I looked again at the log, and it seems like many or all of the steps that ran more slowly involve the search engine (RMBlast). Another possibility I just thought of is that BLAST+ 2.11.0 introduced opt-out usage reporting (http://www.repeatmasker.org/RMBlast.html, "RMBlast Usage Statistics Reporting"). If you are interested in trying it, this can be disabled by setting the environment variable BLAST_USAGE_REPORT=false inside the container - e.g. with docker run -e BLAST_USAGE_REPORT=false ..., or with export BLAST_USAGE_REPORT=false if you are running an interactive container. Given the original log, it would hopefully be apparent within just a few hours whether that improves things.
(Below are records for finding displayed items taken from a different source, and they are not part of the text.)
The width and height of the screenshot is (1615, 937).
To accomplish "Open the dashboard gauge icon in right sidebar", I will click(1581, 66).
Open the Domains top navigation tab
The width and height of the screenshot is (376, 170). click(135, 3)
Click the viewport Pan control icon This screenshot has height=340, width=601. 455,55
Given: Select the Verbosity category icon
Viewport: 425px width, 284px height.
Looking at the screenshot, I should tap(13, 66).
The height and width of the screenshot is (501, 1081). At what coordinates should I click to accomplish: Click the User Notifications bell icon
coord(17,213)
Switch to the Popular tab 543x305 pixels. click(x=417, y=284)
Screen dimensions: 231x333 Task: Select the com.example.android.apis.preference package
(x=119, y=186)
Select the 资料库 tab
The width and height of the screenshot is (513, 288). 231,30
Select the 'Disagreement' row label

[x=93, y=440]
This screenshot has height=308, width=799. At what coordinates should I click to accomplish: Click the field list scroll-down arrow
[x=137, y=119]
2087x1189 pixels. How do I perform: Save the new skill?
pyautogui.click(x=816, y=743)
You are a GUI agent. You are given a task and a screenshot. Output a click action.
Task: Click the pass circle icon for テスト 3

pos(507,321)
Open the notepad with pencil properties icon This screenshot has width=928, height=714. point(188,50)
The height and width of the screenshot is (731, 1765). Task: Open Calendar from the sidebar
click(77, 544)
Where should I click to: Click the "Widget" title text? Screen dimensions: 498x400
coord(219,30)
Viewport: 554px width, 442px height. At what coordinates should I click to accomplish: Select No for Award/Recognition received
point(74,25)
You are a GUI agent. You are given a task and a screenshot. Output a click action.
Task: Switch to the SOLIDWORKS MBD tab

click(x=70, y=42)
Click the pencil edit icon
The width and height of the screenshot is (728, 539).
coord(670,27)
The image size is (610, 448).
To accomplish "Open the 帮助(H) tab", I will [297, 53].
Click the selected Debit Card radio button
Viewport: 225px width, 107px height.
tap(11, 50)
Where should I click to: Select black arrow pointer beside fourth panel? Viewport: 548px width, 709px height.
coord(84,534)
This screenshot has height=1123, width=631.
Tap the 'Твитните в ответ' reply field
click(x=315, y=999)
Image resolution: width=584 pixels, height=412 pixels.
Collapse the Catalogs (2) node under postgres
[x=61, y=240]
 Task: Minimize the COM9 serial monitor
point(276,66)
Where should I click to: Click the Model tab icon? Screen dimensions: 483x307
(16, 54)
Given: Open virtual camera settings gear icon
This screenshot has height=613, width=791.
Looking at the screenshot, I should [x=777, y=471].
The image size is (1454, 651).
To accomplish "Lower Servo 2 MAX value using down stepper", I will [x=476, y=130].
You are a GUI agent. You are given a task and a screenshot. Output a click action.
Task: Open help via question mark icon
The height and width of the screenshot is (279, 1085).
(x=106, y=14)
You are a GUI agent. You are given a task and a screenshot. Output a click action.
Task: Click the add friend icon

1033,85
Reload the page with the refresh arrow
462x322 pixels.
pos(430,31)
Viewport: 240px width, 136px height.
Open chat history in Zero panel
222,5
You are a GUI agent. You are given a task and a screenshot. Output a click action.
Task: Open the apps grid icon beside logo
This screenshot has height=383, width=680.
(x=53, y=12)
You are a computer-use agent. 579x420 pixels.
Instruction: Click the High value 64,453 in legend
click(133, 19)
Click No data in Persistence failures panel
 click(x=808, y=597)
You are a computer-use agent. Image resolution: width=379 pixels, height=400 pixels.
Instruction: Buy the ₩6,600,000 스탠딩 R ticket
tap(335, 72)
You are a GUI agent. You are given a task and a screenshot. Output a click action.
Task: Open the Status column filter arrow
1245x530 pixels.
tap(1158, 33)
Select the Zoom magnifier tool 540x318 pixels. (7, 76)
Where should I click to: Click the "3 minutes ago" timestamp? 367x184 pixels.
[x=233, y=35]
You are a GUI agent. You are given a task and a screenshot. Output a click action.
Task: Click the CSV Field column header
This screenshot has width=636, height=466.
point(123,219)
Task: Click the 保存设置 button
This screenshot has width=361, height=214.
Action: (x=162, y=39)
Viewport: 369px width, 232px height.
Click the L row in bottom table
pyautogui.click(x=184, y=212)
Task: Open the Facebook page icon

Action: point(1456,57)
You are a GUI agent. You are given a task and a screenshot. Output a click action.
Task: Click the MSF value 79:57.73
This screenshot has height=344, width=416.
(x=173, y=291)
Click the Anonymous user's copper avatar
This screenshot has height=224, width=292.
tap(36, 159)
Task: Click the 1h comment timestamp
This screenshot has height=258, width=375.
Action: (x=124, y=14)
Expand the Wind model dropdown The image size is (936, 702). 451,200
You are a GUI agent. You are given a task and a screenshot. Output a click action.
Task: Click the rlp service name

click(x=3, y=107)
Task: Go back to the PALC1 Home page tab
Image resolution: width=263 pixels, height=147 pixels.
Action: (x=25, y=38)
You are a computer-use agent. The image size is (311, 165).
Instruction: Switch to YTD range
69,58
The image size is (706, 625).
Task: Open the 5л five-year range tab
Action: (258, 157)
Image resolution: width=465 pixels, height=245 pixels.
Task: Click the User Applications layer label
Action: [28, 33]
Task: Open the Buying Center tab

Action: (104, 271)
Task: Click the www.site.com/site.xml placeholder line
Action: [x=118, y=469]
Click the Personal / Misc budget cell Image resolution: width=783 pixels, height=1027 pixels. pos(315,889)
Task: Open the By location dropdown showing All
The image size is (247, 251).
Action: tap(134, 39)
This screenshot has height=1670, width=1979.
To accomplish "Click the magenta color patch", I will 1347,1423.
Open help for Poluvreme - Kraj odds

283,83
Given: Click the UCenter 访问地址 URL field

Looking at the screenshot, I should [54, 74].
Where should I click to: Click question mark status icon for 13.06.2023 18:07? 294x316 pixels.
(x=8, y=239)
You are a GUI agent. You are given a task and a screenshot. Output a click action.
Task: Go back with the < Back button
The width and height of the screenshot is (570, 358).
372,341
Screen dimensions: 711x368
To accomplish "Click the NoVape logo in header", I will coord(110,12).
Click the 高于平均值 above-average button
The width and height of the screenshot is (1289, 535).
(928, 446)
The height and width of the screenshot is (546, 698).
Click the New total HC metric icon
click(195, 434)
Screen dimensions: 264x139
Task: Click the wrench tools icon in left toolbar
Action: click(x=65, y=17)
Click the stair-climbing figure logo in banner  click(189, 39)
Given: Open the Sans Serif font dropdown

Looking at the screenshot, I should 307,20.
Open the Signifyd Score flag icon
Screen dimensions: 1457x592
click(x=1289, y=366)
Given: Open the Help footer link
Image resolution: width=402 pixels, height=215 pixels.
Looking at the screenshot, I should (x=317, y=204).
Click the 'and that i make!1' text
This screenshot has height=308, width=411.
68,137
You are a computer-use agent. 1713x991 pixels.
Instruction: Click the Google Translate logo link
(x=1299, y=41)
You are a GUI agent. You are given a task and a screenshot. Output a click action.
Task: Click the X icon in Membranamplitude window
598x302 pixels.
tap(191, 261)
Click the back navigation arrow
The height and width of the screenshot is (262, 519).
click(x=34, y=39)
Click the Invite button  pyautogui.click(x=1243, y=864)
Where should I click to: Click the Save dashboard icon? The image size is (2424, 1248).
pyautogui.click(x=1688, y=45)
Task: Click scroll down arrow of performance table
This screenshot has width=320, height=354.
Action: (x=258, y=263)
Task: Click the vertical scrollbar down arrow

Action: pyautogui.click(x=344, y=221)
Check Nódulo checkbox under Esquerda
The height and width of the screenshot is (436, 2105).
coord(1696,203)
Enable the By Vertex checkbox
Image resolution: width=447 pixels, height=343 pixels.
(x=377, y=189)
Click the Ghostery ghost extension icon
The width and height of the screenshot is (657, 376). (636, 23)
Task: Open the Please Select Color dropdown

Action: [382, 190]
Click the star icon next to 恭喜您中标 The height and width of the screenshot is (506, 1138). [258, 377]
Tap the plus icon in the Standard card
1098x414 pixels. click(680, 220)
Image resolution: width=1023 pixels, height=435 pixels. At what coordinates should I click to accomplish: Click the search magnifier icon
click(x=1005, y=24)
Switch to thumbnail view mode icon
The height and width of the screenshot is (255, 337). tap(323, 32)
Otherwise, I can make and share a few test files and scripts to help try and narrow down which particular program(s) are performing poorly.

carolhsb commented 2 years ago

Hi Jeb,

Do you think it's worthwhile to start running again with the flag export BLAST_USAGE_REPORT=false?

I would be very grateful if you could make and share with me some scripts to try to solve this :)

jebrosen commented 2 years ago

Hi Carol,

I do not think it could hurt to try. According to the logs, Round-1 alone took over 12 days, compared to an hour or two on our server computer.

I started working on a test script to time particular programs more quickly than a whole RepeatModeler run, but I have a few more files left to add to it before it will be ready.

carolhsb commented 2 years ago

Hi Jeb!

Thank you so much for the script!

These were my times:

With BLAST_USAGE_REPORT= build_lmer_t 29 RepeatScout 582 LargeSat_mak 120 LargeSat_run 123 Refiner 1773 TRFMask 37

With BLAST_USAGE_REPORT=false build_lmer_t 28 RepeatScout 585 LargeSat_mak 121 LargeSat_run 123 Refiner 1772 TRFMask 36

There isn't a big difference in runtime between the blast flags. My Refiner runtime is extremely longer than yours. What could cause that?

Many thanks!

Carol

jebrosen commented 2 years ago

For anyone else interested: I corrected a mistake in my test program. The fixed test showed that BLAST_USAGE_REPORT=false does make a significant difference to the RMBlast runtime. In particular, LargeSat_mak and LargeSat_run both become 120 seconds faster and Refiner became significantly faster as well.

The exact times suggest a 2-minute timeout in the usage reporting before giving up; this feature is not essential, so the timeout period should be much lower if that is the problem. We will continue to investigate the exact details, but in the meantime BLAST_USAGE_REPORT=false appears to be an adequate workaround for this specific problem.